Jordan and Resendez were at the restaurant in Toronto on Saturday night when Griffin Matias Testi. NBA officials were trying to find out what Jordan and Resendez knew about the altercation, the Times reported.
GAME HIGHLIGHTS: LeBron James had 21 points before sitting out — and dancing — in the fourth quarter, Kevin Love added 21 points and 11 rebounds and the host Cavaliers stormed away in the second half for a 115-93 victory over the Suns. Sluggish for the first 24 minutes, Cleveland opened the second half with a 12-0 run and sent Phoenix to its 17th loss in 19 games. The Cavs improved to 2-1 under new coach Tyronn Lue, who took over last week when David Blatt was fired halfway through his second season.
AROUND THE LEAGUE: San Antonio's Gregg Popovich will coach the NBA's West All-Stars, though Golden State has the best record in the conference. The Warriors' Steve Kerr is ineligible because he coached last year. … Bulls forward Nikola Mirotic was diagnosed with an acute appendicitis and had surgery. He's not expected to return until after the All-Star break Feb. 12-14.
Cavaliers 115, Suns 93
PHOENIX (93): Tucker 4-8 2-2 13, Len 2-9 0-0 4, Chandler 3-5 0-3 6, Goodwin 3-10 5-6 12, Booker 4-9 7-8 16, Morris 5-11 2-2 13, Weems 4-6 0-0 10, Warren 5-8 1-2 11, C.Jefferson 2-2 2-2 6, Brown 1-2 0-0 2. Totals 33-70 19-25 93.

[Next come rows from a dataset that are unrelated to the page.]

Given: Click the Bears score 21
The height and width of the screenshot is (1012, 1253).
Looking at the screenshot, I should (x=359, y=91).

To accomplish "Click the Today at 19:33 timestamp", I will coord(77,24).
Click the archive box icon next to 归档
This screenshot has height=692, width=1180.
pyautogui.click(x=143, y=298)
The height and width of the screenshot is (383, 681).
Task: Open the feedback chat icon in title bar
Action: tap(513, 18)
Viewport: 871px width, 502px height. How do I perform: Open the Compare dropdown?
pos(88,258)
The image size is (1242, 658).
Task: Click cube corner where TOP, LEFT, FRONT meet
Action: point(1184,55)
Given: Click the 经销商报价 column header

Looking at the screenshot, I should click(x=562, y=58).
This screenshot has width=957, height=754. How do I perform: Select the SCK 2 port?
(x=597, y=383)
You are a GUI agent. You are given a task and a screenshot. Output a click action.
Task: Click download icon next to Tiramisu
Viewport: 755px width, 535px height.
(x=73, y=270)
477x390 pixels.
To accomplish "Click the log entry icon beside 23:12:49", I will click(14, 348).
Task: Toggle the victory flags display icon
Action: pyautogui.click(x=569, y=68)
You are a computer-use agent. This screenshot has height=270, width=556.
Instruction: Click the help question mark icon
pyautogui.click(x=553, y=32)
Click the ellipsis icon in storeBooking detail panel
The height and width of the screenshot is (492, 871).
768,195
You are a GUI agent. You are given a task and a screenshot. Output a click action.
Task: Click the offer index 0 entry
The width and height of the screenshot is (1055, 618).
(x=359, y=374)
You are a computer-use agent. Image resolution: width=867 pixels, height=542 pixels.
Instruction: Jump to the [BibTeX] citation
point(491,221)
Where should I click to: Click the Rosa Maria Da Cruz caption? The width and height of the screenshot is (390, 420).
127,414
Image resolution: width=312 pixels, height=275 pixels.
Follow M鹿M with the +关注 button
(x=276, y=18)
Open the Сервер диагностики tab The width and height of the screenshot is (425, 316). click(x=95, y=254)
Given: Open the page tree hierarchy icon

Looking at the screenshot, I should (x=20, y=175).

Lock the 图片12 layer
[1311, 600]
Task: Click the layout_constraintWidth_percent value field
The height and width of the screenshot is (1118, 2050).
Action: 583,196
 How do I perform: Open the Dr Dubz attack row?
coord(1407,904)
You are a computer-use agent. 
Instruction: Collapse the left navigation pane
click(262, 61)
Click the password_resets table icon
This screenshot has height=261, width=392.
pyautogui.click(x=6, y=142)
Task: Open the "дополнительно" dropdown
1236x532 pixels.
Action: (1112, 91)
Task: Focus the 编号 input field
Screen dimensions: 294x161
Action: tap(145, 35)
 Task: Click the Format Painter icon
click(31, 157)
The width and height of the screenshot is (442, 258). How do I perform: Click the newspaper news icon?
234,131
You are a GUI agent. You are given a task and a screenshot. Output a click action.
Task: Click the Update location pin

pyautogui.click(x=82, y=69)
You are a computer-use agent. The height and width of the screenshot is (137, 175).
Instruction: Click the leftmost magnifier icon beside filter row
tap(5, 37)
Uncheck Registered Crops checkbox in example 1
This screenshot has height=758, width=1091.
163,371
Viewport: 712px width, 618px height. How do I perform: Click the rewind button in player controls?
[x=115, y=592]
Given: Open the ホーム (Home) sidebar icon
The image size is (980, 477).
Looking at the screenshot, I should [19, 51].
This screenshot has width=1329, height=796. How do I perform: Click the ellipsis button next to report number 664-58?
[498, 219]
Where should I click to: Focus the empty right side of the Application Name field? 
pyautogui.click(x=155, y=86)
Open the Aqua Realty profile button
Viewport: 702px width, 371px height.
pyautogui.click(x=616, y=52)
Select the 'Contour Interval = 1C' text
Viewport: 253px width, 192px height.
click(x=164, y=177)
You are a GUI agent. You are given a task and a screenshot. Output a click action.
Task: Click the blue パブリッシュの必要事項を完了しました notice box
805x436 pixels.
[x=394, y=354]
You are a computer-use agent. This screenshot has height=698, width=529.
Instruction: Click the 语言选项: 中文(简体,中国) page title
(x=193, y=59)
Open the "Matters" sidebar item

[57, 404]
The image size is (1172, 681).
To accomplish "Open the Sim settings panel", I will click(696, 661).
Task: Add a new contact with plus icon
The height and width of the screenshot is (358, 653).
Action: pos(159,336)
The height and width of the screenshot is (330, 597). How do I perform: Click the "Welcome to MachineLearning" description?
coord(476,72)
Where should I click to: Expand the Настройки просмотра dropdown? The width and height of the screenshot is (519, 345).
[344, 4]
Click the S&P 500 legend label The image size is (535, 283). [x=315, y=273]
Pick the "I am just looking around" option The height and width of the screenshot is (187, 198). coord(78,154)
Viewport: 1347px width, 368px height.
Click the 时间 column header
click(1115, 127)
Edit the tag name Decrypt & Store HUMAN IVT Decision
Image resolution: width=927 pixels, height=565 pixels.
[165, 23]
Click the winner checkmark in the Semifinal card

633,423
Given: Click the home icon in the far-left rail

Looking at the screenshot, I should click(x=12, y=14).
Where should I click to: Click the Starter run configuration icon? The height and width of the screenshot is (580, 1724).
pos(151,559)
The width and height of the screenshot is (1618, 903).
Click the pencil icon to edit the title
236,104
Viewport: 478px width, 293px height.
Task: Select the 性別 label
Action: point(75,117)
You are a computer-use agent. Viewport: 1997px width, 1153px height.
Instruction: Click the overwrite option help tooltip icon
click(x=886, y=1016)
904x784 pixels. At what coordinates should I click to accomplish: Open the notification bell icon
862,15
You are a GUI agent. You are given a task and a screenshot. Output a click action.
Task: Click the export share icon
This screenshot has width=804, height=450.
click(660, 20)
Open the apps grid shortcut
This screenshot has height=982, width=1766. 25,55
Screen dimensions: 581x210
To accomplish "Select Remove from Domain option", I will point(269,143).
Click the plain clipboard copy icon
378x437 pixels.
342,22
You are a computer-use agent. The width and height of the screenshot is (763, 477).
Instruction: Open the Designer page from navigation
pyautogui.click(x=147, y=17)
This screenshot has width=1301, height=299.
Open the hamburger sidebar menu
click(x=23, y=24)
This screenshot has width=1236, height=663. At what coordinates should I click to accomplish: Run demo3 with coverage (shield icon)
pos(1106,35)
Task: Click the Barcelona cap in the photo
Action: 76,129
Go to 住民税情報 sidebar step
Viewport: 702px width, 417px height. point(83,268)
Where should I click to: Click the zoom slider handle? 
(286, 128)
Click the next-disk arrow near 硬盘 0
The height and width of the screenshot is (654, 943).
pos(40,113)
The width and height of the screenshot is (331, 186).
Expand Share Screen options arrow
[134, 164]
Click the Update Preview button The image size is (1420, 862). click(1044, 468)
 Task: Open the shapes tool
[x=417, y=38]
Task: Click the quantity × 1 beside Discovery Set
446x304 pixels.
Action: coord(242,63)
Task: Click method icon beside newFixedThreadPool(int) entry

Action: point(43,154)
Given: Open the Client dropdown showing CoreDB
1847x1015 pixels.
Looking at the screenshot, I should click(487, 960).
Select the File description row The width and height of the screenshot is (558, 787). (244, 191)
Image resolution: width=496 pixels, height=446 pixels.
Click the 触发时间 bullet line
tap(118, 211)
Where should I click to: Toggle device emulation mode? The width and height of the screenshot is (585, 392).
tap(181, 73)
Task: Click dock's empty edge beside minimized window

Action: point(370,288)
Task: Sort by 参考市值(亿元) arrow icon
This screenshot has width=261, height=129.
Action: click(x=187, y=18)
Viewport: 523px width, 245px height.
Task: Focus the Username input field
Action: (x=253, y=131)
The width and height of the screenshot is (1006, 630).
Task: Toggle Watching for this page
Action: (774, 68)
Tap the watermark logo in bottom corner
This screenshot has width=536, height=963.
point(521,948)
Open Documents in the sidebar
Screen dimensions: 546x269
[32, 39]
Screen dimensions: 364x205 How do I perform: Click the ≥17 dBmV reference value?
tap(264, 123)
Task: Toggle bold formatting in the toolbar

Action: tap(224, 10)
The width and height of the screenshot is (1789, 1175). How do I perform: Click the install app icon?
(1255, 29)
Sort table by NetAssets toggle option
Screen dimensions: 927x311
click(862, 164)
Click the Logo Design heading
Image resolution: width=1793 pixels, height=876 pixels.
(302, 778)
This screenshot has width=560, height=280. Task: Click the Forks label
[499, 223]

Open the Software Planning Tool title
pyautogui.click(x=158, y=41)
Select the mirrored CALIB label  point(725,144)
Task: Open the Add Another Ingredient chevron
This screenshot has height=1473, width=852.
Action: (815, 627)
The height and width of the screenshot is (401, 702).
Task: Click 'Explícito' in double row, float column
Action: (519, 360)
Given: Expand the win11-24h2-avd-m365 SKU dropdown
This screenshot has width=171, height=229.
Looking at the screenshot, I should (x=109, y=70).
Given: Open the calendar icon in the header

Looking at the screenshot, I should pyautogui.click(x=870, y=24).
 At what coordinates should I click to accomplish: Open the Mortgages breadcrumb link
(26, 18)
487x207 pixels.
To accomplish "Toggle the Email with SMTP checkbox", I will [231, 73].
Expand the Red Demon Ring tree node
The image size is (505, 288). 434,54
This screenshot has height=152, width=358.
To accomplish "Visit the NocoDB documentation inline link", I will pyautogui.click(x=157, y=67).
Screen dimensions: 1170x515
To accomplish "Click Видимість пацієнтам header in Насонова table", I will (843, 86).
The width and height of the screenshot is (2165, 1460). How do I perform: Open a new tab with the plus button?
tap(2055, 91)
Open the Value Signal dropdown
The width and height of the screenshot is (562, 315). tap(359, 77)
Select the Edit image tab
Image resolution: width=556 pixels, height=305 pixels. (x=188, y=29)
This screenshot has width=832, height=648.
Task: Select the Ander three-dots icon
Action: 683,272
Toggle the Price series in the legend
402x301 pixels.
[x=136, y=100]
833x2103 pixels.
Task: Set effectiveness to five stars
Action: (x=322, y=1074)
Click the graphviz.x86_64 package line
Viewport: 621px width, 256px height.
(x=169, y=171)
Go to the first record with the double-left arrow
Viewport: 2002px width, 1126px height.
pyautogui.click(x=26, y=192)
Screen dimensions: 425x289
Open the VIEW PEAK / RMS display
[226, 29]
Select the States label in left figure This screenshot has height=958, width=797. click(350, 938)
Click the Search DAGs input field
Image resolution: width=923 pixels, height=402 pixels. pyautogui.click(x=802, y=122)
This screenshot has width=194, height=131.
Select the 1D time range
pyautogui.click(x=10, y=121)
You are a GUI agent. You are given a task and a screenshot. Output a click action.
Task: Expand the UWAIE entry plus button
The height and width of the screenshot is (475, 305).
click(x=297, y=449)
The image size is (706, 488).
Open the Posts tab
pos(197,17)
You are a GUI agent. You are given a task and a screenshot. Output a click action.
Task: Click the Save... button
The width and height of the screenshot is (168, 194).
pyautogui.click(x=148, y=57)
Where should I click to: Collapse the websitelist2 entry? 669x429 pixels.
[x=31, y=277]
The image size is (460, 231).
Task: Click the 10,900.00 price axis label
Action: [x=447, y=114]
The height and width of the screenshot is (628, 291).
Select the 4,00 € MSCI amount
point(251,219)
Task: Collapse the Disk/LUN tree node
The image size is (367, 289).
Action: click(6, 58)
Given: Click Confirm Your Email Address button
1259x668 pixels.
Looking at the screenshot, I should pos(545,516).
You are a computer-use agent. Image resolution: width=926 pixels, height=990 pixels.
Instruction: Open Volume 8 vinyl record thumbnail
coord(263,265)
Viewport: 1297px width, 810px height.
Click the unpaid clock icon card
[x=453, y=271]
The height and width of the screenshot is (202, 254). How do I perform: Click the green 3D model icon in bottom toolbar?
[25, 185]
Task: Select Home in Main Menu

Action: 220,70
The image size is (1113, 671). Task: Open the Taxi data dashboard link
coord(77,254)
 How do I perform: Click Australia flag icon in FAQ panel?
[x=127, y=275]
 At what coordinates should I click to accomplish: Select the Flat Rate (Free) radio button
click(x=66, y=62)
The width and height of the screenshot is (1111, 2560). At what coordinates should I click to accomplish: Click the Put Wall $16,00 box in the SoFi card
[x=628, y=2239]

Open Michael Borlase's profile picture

CLEVELAND (115): James 7-8 7-7 21, Love 8-17 2-2 21, Thompson 2-4 1-2 5, Irving 4-11 0-0 8, Smith 7-11 0-0 18, Mozgov 5-7 0-0 10, Shumpert 2-4 0-0 5, Dellavedova 1-6 0-0 3, Varejao 3-4 0-0 6, R.Jefferson 4-4 4-5 14, Williams 2-5 0-0 4, Cunningham 0-0 0-0 0. Totals 45-81 14-16 115.
Phoenix 26 24 21 22— 93
Cleveland 23 32 32 28— 115
3-Point Goals—Phoenix 8-20 (Tucker 3-5, Weems 2-3, Morris 1-2, Booker 1-4, Goodwin 1-5, Brown 0-1), Cleveland 11-28 (Smith 4-6, Love 3-8, R.Jefferson 2-2, Shumpert 1-2, Dellavedova 1-5, Williams 0-1, James 0-1, Irving 0-3). Fouled Out—None. Rebounds—Phoenix 38 (Chandler, Tucker 7), Cleveland 43 (Love 11). Assists—Phoenix 25 (Booker, Goodwin 5), Cleveland 34 (James 9). Total Fouls—Phoenix 17, Cleveland 17. A—20,562 (20,562).